*Work task*
Each line from the line containing "Screen dimensions: 785x678" through the last line of the entries is to be reproduced exactly as it stands.

[Dataset items]
::::::::::

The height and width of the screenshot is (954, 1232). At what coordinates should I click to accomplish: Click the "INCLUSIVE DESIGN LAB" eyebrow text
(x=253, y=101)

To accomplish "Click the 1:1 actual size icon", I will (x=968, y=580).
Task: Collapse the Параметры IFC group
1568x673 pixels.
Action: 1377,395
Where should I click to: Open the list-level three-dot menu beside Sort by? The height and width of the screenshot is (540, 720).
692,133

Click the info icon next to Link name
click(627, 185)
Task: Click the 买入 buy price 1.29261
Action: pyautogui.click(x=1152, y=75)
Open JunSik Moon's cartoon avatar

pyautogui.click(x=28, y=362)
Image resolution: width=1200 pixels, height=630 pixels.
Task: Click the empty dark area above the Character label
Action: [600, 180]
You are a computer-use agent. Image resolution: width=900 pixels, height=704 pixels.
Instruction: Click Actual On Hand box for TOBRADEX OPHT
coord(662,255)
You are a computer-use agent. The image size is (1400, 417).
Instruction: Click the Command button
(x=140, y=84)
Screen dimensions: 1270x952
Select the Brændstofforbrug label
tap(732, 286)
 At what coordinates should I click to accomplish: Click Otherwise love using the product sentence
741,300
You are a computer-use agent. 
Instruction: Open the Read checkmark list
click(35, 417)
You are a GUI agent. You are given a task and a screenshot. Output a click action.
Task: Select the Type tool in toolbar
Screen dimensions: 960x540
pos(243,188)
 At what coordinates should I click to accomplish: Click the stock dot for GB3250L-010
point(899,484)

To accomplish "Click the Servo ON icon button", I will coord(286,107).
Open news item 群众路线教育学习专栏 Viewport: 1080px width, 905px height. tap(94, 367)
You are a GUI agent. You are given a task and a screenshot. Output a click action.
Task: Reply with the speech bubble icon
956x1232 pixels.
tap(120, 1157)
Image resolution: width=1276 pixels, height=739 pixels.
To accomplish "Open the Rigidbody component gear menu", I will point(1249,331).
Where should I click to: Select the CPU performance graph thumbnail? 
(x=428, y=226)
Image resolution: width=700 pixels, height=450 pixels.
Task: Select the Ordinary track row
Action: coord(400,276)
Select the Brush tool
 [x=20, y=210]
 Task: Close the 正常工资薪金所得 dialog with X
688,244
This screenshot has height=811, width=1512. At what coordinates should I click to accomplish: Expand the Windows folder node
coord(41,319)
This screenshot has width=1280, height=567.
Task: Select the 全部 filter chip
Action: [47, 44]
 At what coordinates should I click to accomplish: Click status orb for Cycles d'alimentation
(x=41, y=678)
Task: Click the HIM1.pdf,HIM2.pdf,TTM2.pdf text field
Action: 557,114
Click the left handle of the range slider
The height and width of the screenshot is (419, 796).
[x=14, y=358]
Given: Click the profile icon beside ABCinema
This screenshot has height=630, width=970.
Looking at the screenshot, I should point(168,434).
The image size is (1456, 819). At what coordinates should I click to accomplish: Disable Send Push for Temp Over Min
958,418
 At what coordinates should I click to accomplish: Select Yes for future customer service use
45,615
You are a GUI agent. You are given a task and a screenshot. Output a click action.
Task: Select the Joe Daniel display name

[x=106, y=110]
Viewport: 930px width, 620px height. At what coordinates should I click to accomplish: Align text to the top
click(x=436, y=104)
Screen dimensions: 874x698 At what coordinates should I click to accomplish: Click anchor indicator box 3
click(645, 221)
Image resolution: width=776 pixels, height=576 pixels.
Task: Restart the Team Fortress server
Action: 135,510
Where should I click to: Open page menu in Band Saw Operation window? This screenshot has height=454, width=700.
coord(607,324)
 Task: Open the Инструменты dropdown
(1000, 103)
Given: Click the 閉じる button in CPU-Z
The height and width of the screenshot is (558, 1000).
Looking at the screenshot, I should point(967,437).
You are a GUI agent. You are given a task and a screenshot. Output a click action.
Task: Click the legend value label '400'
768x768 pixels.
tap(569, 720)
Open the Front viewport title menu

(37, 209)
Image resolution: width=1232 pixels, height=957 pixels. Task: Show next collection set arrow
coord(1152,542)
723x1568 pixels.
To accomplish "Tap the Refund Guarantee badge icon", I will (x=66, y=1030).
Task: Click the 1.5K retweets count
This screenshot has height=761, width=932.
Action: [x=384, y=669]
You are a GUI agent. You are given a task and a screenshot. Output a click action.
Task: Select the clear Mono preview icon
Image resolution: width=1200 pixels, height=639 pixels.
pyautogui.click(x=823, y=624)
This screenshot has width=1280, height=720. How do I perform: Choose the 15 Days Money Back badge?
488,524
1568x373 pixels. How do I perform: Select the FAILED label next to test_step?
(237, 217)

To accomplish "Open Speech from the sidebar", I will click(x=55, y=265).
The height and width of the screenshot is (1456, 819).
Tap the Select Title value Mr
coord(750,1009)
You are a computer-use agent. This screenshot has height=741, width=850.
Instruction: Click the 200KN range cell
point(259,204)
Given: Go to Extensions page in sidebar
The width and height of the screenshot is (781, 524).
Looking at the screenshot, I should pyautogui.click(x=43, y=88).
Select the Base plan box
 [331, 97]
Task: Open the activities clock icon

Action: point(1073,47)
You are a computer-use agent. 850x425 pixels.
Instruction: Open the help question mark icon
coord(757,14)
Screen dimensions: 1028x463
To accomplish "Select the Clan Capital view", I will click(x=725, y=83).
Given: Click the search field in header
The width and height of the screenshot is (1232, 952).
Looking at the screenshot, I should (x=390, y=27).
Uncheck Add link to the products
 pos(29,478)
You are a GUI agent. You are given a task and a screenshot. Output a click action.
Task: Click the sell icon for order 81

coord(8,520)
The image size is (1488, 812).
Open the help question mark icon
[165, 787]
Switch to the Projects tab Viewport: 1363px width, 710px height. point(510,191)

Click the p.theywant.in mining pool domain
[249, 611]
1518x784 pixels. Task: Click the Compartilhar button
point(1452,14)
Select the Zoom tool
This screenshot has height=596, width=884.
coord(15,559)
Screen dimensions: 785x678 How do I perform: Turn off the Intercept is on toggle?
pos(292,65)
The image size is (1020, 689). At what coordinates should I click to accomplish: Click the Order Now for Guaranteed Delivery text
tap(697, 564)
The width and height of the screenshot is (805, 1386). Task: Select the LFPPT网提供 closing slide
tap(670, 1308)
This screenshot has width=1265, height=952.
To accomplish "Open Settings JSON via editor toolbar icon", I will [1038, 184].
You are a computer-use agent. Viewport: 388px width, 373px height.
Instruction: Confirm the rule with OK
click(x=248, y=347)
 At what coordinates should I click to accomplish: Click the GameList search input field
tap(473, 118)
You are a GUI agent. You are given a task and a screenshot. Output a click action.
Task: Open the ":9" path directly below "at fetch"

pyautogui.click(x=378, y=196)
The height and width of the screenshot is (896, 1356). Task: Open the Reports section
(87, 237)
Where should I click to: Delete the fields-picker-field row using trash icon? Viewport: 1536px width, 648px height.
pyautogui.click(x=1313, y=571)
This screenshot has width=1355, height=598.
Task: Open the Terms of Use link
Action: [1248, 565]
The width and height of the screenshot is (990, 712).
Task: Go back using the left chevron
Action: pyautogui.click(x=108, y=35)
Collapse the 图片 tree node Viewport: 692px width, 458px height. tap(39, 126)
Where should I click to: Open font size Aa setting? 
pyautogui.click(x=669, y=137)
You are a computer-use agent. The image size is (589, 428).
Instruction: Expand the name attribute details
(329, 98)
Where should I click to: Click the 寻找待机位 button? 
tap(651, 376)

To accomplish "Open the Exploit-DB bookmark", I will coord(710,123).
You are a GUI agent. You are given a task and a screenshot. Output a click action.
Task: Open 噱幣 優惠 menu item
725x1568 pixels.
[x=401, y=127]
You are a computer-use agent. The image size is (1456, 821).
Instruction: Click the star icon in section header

::::::::::

*Result of this exercise*
Screen dimensions: 785x678 How do I perform: Turn off the Intercept is on toggle?
pos(292,65)
The image size is (1020, 689). At what coordinates should I click to accomplish: Click the Order Now for Guaranteed Delivery text
tap(697, 564)
The width and height of the screenshot is (805, 1386). Task: Select the LFPPT网提供 closing slide
tap(670, 1308)
This screenshot has width=1265, height=952.
To accomplish "Open Settings JSON via editor toolbar icon", I will [1038, 184].
You are a computer-use agent. Viewport: 388px width, 373px height.
Instruction: Confirm the rule with OK
click(x=248, y=347)
 At what coordinates should I click to accomplish: Click the GameList search input field
tap(473, 118)
You are a GUI agent. You are given a task and a screenshot. Output a click action.
Task: Open the ":9" path directly below "at fetch"

pyautogui.click(x=378, y=196)
The height and width of the screenshot is (896, 1356). Task: Open the Reports section
(87, 237)
Where should I click to: Delete the fields-picker-field row using trash icon? Viewport: 1536px width, 648px height.
pyautogui.click(x=1313, y=571)
This screenshot has width=1355, height=598.
Task: Open the Terms of Use link
Action: [1248, 565]
The width and height of the screenshot is (990, 712).
Task: Go back using the left chevron
Action: pyautogui.click(x=108, y=35)
Collapse the 图片 tree node Viewport: 692px width, 458px height. tap(39, 126)
Where should I click to: Open font size Aa setting? 
pyautogui.click(x=669, y=137)
You are a computer-use agent. The image size is (589, 428).
Instruction: Expand the name attribute details
(329, 98)
Where should I click to: Click the 寻找待机位 button? 
tap(651, 376)

To accomplish "Open the Exploit-DB bookmark", I will coord(710,123).
You are a GUI agent. You are given a task and a screenshot. Output a click action.
Task: Open 噱幣 優惠 menu item
725x1568 pixels.
[x=401, y=127]
You are a computer-use agent. The image size is (1456, 821).
Instruction: Click the star icon in section header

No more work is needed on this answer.